None of us wants to think about our pets getting injured or experiencing any type of life- threatening situation and naturally we want to use professional veterinary care whenever possible. However, there may be a time that you become your pet’s only and best chance at a successful outcome!

What if:

  • Your vet’s office is closed?
  • You are not anywhere near a veterinary hospital?
  • Your pet is experiencing a life- threatening emergency and action must be taken right away?

First Aid is the immediate and temporary assistance given to a pet but should always be followed up with professional veterinary care! Our role is to stabilize our pets and minimize the emergency until a veterinarian can provide the care they need.

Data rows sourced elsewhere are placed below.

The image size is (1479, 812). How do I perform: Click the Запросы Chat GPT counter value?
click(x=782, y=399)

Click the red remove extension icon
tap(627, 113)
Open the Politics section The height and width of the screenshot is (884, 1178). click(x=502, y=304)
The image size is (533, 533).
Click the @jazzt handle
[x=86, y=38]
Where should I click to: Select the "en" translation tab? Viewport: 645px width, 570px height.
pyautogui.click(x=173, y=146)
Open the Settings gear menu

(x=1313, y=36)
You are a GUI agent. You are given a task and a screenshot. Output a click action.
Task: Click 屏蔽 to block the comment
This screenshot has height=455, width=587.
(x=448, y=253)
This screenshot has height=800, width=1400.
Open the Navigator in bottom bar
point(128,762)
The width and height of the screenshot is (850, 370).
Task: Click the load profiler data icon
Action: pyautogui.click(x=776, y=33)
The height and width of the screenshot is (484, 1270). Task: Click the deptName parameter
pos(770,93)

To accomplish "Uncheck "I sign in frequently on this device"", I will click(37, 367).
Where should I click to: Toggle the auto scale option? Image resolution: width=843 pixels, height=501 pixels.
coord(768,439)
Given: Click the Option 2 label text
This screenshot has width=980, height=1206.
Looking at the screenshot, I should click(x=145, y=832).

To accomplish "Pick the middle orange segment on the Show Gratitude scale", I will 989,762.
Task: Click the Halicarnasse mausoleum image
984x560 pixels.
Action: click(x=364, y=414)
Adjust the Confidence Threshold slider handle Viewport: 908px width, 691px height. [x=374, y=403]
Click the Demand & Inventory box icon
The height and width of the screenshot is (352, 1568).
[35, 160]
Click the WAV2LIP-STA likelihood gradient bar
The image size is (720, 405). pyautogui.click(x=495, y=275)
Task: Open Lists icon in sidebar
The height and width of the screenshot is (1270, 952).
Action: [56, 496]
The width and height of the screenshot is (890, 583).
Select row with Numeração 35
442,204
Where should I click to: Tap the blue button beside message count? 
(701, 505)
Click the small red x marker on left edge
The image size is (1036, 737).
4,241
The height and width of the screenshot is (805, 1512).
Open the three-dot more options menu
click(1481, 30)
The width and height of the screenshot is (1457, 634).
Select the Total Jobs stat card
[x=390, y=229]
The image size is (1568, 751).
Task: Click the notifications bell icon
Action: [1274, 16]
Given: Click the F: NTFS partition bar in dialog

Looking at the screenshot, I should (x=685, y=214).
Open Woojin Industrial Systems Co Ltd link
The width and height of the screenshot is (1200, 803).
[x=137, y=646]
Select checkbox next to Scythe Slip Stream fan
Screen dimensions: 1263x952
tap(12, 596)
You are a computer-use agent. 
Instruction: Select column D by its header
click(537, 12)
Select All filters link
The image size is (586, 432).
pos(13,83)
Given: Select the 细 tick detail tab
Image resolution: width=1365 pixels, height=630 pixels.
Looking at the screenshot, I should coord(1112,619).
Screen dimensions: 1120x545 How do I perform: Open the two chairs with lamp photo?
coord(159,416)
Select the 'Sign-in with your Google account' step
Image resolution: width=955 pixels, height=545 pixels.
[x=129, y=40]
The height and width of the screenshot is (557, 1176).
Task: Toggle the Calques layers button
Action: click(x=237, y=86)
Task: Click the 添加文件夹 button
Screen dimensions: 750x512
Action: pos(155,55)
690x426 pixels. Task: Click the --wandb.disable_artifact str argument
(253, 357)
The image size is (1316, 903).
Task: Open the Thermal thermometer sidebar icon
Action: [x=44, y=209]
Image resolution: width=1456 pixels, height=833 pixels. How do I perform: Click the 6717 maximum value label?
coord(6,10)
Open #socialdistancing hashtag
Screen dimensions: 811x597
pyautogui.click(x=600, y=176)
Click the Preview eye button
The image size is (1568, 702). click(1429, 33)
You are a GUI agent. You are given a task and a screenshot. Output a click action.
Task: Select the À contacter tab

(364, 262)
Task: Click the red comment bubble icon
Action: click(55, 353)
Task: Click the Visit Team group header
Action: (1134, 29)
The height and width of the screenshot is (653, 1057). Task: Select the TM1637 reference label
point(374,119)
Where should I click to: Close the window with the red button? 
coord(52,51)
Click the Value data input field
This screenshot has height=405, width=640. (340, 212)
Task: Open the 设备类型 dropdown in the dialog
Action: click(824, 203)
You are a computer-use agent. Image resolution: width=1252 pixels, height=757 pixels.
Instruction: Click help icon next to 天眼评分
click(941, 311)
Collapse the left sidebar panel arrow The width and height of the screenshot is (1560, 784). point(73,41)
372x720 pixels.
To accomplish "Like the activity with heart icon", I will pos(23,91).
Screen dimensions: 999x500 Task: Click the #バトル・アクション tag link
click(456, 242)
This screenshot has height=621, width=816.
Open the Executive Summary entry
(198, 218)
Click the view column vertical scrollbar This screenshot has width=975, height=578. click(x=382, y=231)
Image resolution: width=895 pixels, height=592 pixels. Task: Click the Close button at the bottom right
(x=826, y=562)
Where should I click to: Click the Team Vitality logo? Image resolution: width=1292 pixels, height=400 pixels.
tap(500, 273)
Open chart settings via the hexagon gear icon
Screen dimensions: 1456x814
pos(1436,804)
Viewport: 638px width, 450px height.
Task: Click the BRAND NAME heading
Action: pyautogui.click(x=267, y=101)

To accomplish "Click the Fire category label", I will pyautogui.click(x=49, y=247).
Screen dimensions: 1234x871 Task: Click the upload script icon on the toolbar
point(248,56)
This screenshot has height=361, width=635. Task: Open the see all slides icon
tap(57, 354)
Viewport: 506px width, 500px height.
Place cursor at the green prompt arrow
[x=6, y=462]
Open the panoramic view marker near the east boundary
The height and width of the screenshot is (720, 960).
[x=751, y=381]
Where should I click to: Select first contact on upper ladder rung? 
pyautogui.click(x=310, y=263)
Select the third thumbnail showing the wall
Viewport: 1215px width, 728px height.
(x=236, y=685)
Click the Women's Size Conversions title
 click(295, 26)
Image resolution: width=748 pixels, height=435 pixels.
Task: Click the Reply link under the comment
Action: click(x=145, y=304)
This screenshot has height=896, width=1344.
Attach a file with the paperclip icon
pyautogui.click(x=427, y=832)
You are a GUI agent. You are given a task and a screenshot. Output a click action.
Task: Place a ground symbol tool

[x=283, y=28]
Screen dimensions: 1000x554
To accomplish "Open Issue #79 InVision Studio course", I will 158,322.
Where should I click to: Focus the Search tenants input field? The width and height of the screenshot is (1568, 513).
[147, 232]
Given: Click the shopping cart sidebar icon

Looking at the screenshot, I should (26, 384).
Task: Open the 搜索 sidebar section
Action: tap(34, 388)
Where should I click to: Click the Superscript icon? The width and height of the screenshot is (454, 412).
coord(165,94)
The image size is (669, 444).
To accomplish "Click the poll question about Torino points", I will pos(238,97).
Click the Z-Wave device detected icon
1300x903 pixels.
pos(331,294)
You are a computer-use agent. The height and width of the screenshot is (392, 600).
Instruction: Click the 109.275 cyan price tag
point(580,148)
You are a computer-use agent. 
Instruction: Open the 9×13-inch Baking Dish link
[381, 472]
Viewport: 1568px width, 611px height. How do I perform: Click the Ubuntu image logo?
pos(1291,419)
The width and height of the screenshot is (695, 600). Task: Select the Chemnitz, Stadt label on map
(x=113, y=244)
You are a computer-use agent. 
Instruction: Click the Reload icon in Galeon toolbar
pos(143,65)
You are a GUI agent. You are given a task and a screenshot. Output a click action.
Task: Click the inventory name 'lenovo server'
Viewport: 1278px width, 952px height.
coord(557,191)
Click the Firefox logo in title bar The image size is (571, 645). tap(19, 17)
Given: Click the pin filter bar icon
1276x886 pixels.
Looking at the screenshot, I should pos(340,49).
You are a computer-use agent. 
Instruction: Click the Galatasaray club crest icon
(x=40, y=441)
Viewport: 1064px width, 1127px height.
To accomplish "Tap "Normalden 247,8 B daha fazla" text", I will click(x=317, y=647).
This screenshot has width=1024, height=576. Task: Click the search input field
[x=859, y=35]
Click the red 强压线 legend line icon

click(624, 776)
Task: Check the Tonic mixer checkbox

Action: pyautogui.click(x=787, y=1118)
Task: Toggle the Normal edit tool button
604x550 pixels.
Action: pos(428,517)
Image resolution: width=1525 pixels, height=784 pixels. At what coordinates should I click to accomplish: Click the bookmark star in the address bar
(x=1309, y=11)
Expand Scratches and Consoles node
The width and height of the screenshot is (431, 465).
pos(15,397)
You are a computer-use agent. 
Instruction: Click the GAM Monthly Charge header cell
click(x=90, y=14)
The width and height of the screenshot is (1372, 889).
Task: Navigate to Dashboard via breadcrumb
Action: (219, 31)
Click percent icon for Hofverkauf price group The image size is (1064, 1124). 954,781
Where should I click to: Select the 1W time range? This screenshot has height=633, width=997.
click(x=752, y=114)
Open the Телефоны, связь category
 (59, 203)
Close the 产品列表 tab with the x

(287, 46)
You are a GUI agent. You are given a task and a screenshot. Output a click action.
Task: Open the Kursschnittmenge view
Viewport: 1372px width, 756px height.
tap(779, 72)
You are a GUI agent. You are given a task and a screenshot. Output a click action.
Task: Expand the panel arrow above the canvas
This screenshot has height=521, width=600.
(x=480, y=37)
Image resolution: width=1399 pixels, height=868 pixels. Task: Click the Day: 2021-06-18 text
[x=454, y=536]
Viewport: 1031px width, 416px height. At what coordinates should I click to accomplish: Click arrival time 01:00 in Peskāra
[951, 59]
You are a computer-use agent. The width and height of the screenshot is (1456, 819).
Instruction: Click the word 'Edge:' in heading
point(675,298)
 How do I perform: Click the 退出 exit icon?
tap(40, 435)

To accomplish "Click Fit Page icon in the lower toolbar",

How do you know if your pet is experiencing an emergency?

Sometimes it’s obvious when your pet is experiencing an emergency, but sometimes it isn’t so clear. The best way to know if something is not right with your pet is to know what is normal for your pet: It is helpful to be aware of your pet’s normal:

  • Heart Rate (dogs: 60-120 beats per minute, cats: 110-220 beats per minute in general)
  • Respiratory Rate (dogs: 10-30 breaths per minute, cats: 20-40 breaths per minute in general)
  • Body Temperature (for dogs: 99.5-102.5, cats: 100.5-102.5 in general)
  • Gum Color (pink and moist are good- white, pale, bluish, purple, yellow, or bright red could indicate severe problems)
  • ”Capillary Refill Time” (the number of seconds it takes for a blanched out portion of the gum to return to normal coloring- should be less than 2 seconds in most cases)
  • Weight as this may direct how some first aid assistance is given.

These ”normals” can vary which is why it is so important to know your pets!

The list of emergencies your pet can experience can seem endless. Some common examples include:

  • Cardiopulmonary Arrest or Respiratory DistressDog wearing an Ohio State Jersey with a cast on left front leg.
  • Choking
  • Fractures/sprains/strains
  • Impaling wounds
  • Ingestion of poisons or toxins
  • Electrocution
  • Heat stroke or hypothermia
  • Burns
  • Bloat
  • Urinary Obstruction

And unfortunately, many more.

During an emergency, your pet will rely solely on you to help them and possibly save their lives. But you don’t have to panic! You can handle these emergency situations with the right information, plan, and training.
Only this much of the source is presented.